ICBC is a colossal entity with more than US$3 trillion in total assets. Photo: Bloomberg

He would do well succeeding Jiang,” the analyst added.

With Yi’s formal appointment, he will be in charge of executing the “strategy book” which covers some of the key issues facing the lender, spanning from international management to strategy optimisation.

The strategy update is seen as badly needed to keep up with the times as the previous playbook was written during a completely different era. When incumbent chairman Jiang first took charge of the troubled bank, its non-performing loan (NPL) ratio was a third of the bank’s assets.

Jiang attacked the problem by ridding the balance sheet of NPLs and recapitalising by bringing in strategic shareholders like Goldman Sachs. He topped it off in 2006 by listing the bank in Hong Kong in what was the world’s biggest initial public offering at the time.

ICBC is now a colossal entity with more than US$3 trillion in total assets, pulling in a fifth of its revenue from all corners of the world. The bank is pushing itself to formalise a globalised finance network covering some 42 countries out of the 65 nations in China’s “Belt and Road” vision.
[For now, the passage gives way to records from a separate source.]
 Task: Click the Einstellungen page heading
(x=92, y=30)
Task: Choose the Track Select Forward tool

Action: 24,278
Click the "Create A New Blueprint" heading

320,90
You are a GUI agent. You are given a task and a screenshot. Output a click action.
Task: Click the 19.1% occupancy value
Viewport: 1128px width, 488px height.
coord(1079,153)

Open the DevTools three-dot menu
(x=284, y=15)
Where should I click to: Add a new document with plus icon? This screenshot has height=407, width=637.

This expansion requires it to modernise operational tactics and renumeration and performance assessment metrics for its ranks, as well as implement capital adequacy planning to raise some 88 billion yuan in debt financing. In short, how to better integrate and mobilise the disparate 404 entities under the one umbrella as part of a “One ICBC” strategy - all issues that will be addressed in the updated strategic plan.

Yi joined ICBC in 1985 and worked his way up from a humble cashier’s job until he broke into the senior management ranks in 2005. He served as the deputy governor of ICBC Hangzhou, then as governor of the Jiangsu and Beijing branches before finally moving to the seat of power in central headquarters.

“It is clear that the chairmanship is a government appointment – it is there to handle and maintain balance between the government and shareholder interests,” said the analyst. “As a leader at one of the ‘big four’ state-owned banks, it is the chairman’s role to serve first his political duty. Jiang has been able to deftly balance it with the bank’s interest over the years, and he has also established ICBC as a more innovative bank that has set it apart from competition.”

Since the Agricultural Development Bank and the Export and Import Bank of China are clearly designated as the nation’s policy banks, Jiang was able to steer ICBC in the direction a commercial bank should go, even if he sometimes bucked state political pressure, according to the analyst

Other banking analysts agreed that Jiang’s forthright approach and liberal leadership at ICBC set him apart from other leaders at the big four state banks, making ICBC the most accessible and a more transparent institution in the industry, although few analysts were willing to openly comment given the political nature of such appointments.

“Jiang’s forthrightness did not sit well with many in the (central government) leadership. That’s why he was stuck in the chairmanship role over the years,” said another industry veteran who has followed Jiang over the years. “His contemporaries have advanced in their political life – some became leaders at regulators, others received governorships in provinces. It was unlucky for him, but a blessing for ICBC because it encouraged him even more to speak up for ICBC’s interest.”

This includes a particular episode which saw Jiang famously publicly tell off the central bank over its lack of transparency when it intervened in the market, which resulted in a liquidity crunch in 2013.